* REQUIREMENT *
What you return should be the lines from the one with "Screen dimensions: 868x446" through the one with "This screenshot has" in the data below, reproduced exactly with both ends, and no pictures at all.

* GIVEN DATA *
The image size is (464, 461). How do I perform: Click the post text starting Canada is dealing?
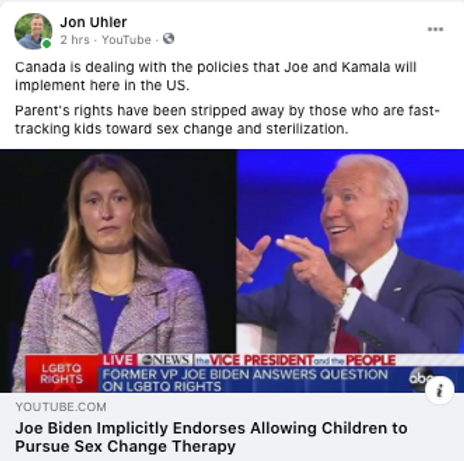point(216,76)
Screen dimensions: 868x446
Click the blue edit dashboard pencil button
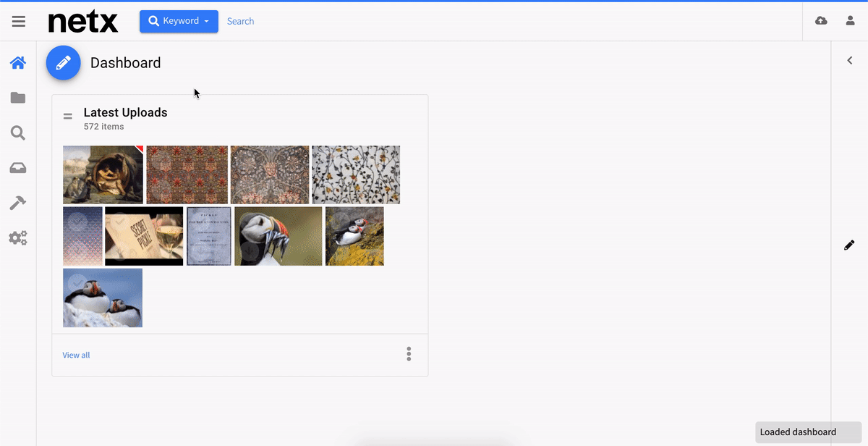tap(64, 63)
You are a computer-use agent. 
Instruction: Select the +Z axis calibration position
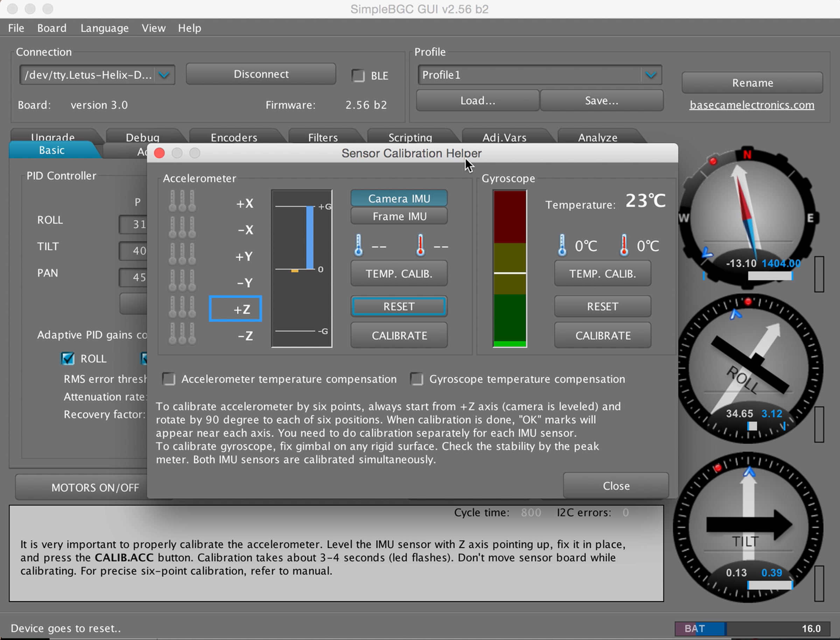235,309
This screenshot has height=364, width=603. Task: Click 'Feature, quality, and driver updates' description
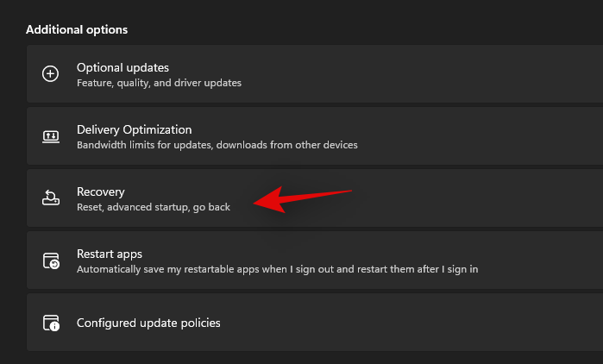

==

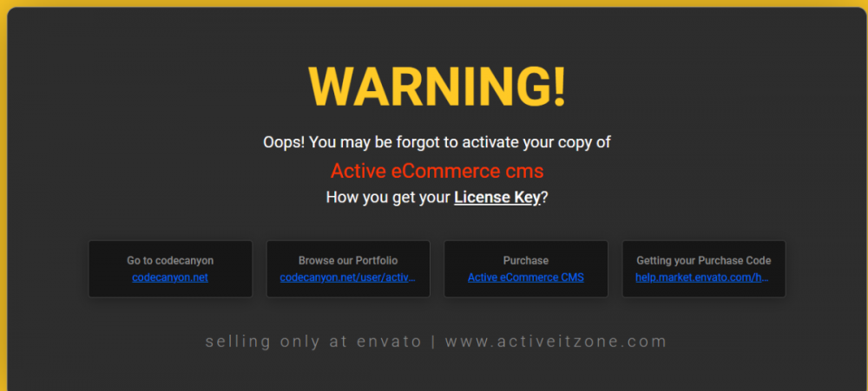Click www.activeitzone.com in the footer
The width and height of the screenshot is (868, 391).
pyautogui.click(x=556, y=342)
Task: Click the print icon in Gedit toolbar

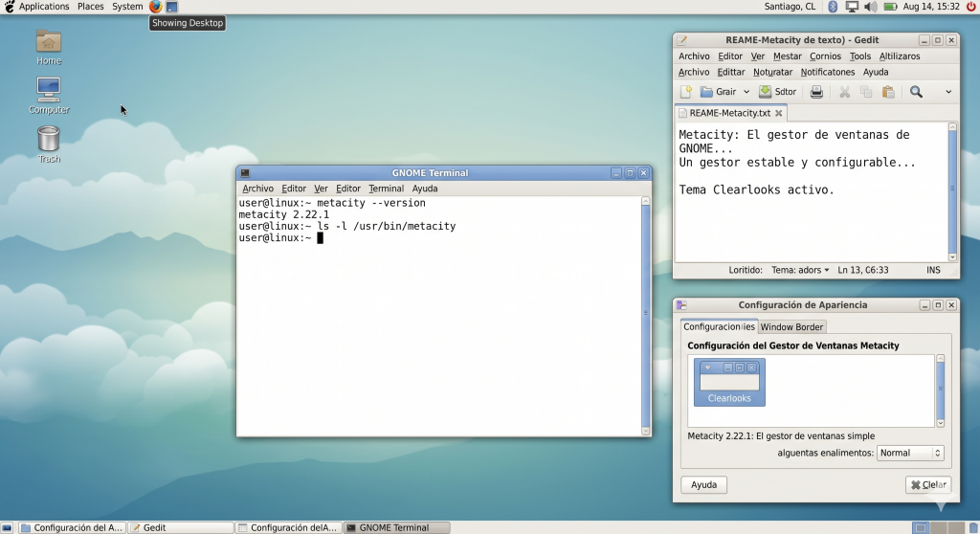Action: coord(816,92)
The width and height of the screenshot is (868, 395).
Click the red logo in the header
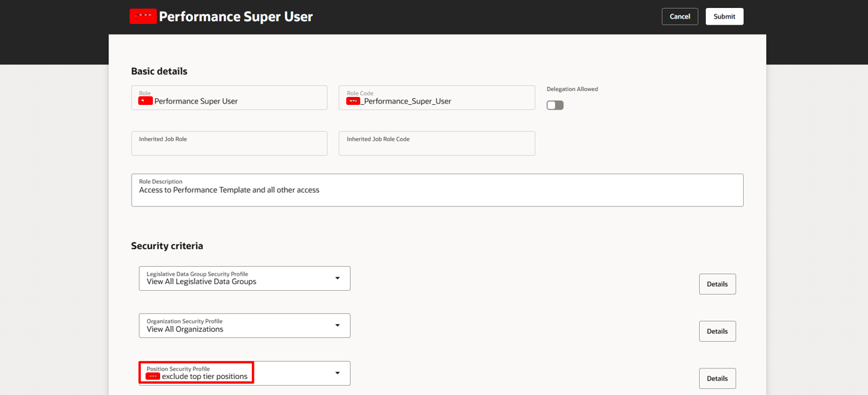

* RESPONSE TO THE TASK *
Screen dimensions: 868x446
Click the blue edit dashboard pencil button
tap(64, 63)
You are a computer-use agent. 
Instruction: Select the +Z axis calibration position
235,309
This screenshot has height=364, width=603. Task: Click 'Feature, quality, and driver updates' description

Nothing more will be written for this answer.